The series was skillfully made, and deftly avoided the clichés and
melodrama which traditionally accompany its subject matter. David Duchovny,
who played Mulder, is so deadpan that some may find him bland. However,
his sensitive portrayal shows a man who is serious, determined,
idealistic, and committed to his beliefs without being obsessive. Although
rather more up-front, Gillian Anderson's Scully is nonetheless a
controlled performance. Anderson's portrayal, which owes at least a little
to Jodie Foster's character in Silence of the Lambs, acts as the
audience's anchor for the show. Scully asks the questions the viewers want
answered, and yet she does not succumb to being a mere cipher. She is
intelligent and, although a little stubborn, she is not stupid, and is
willing to accept that there are some things which have no readily
available answers.
Something that only begins to emerge in the first season, but which is
greatly expanded later, is the background conspiracy. In true JFK manner
it is strongly implied that there are those in the FBI and US government
who are more in the know about UFOs and such things than Mulder is
himself.

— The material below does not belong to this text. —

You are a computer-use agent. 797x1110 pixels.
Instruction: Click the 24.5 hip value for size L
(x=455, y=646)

One particular individual seems to have his own hidden agenda,
and wants Mulder to remain in place, despite the protests of the FBI. In
sporadic meetings, he appears to be helping Mulder, pointing him in one
direction, steering him away from others.

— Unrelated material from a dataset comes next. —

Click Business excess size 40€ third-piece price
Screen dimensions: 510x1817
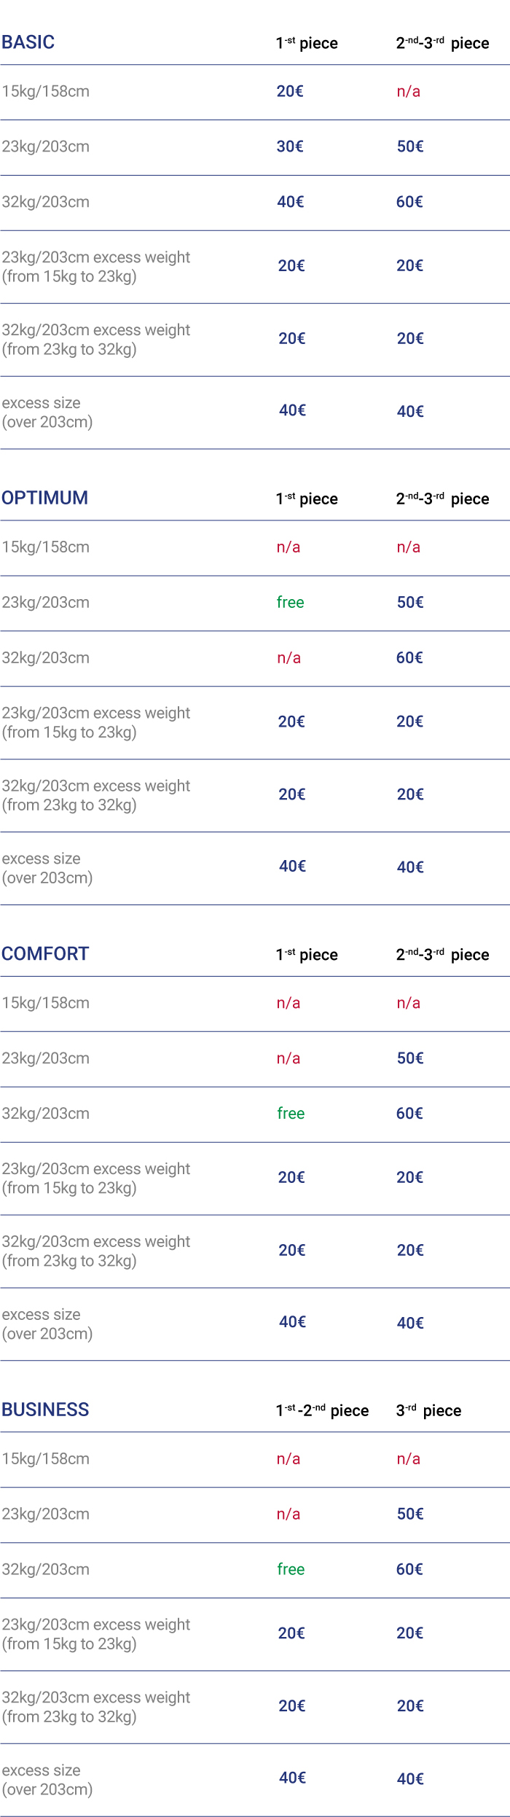click(x=410, y=1778)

Like many 1990s US programmes, The X-Files took a long time to appear on
network tv, the first-screening rights being bought by cash-laden BSkyB.
It started out on Wednesdays on Sky One, being repeated on Saturdays, and
was later moved to Mondays, where it clashed nicely with Bravo's screening
of
The Avengers. Despite this obstacle, the series slowly built up a
following, and eventually became a front-line programme on both satellite
and network stations. A special 44-minute documentary on the making of the
series, The Secret Of The X-Files, was made in 1995 and screened on Sky
one on 26th September that year. More Secrets Of The X-Files followed in
1996. A big-budget movie was released in 1998, its story dove-tailing
nicely from the end of the fifth season.
Season Eight saw a large shift in the programme as David
Duchovny moved on temporarily to his film career and Terminator 2 actor Robert
Patrick was drafted in to replace him. Scully took on Mulder's role of the
believer while Doggett was even more unbelieving and less scientific about
explaining his disbelief than Scully was before him. Rearranged opening
titles saw Mulder falling away from the viewer and into darkness
as Scully tried to keep an eye open for him throughout the season's early
episodes. By now,
much of the previous seven years' story arc seemed to have been abandoned,
or even worse, contradicted, and viewing numbers had dropped from the
series' heyday in the UK between seasons three to six. Mulder's
reoccurring appearances in the series were always announced by his name
being displayed in the main title sequence.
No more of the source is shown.